Directions for this task — All lines from the one containing "Chik-Wauk (39, 1619)" through the end of the data below must be reproduced exactly, and no others.

START Extracted information

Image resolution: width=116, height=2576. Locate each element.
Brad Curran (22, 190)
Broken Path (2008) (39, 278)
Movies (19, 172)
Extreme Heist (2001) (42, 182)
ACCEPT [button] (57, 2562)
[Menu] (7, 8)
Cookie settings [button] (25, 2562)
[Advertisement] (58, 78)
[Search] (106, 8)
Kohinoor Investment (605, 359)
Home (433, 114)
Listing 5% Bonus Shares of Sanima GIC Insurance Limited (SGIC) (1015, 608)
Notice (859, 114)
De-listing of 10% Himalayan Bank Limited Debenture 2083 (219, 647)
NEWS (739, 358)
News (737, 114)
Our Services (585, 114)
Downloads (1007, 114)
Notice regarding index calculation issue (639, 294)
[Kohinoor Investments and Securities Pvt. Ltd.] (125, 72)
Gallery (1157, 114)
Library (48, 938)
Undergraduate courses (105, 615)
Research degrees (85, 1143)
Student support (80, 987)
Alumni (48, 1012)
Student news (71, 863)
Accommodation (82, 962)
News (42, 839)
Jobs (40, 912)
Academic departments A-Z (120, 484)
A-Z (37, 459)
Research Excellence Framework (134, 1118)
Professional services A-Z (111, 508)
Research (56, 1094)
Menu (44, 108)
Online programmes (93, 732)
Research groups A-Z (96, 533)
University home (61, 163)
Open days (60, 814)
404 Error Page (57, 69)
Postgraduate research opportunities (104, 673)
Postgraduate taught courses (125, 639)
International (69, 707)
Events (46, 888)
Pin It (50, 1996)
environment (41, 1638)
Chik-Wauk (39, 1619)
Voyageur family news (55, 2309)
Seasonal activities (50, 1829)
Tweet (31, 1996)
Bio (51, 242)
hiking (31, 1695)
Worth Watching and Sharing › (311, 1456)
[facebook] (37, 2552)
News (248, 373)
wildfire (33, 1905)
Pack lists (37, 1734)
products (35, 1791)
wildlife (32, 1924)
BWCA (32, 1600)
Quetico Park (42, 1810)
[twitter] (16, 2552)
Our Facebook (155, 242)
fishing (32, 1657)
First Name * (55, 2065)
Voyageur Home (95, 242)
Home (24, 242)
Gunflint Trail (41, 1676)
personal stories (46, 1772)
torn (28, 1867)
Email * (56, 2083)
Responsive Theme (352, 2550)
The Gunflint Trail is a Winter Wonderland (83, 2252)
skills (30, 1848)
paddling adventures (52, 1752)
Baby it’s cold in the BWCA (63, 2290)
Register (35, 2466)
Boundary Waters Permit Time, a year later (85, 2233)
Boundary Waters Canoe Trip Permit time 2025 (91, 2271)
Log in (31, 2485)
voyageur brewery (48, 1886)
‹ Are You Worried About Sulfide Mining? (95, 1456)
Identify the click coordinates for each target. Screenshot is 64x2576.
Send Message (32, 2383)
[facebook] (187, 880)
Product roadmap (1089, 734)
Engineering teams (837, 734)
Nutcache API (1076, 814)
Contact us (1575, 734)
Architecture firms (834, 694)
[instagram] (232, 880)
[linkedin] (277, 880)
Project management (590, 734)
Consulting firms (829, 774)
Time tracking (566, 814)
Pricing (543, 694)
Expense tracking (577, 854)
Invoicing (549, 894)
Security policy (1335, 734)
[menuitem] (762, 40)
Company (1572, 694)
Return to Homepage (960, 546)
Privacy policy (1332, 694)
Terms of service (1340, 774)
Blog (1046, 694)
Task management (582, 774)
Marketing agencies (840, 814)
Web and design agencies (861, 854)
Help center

END Extracted information

Written reply —
Chik-Wauk (39, 1619)
Voyageur family news (55, 2309)
Seasonal activities (50, 1829)
Tweet (31, 1996)
Bio (51, 242)
hiking (31, 1695)
Worth Watching and Sharing › (311, 1456)
[facebook] (37, 2552)
News (248, 373)
wildfire (33, 1905)
Pack lists (37, 1734)
products (35, 1791)
wildlife (32, 1924)
BWCA (32, 1600)
Quetico Park (42, 1810)
[twitter] (16, 2552)
Our Facebook (155, 242)
fishing (32, 1657)
First Name * (55, 2065)
Voyageur Home (95, 242)
Home (24, 242)
Gunflint Trail (41, 1676)
personal stories (46, 1772)
torn (28, 1867)
Email * (56, 2083)
Responsive Theme (352, 2550)
The Gunflint Trail is a Winter Wonderland (83, 2252)
skills (30, 1848)
paddling adventures (52, 1752)
Baby it’s cold in the BWCA (63, 2290)
Register (35, 2466)
Boundary Waters Permit Time, a year later (85, 2233)
Boundary Waters Canoe Trip Permit time 2025 (91, 2271)
Log in (31, 2485)
voyageur brewery (48, 1886)
‹ Are You Worried About Sulfide Mining? (95, 1456)
Identify the click coordinates for each target. Screenshot is 64x2576.
Send Message (32, 2383)
[facebook] (187, 880)
Product roadmap (1089, 734)
Engineering teams (837, 734)
Nutcache API (1076, 814)
Contact us (1575, 734)
Architecture firms (834, 694)
[instagram] (232, 880)
[linkedin] (277, 880)
Project management (590, 734)
Consulting firms (829, 774)
Time tracking (566, 814)
Pricing (543, 694)
Expense tracking (577, 854)
Invoicing (549, 894)
Security policy (1335, 734)
[menuitem] (762, 40)
Company (1572, 694)
Return to Homepage (960, 546)
Privacy policy (1332, 694)
Terms of service (1340, 774)
Blog (1046, 694)
Task management (582, 774)
Marketing agencies (840, 814)
Web and design agencies (861, 854)
Help center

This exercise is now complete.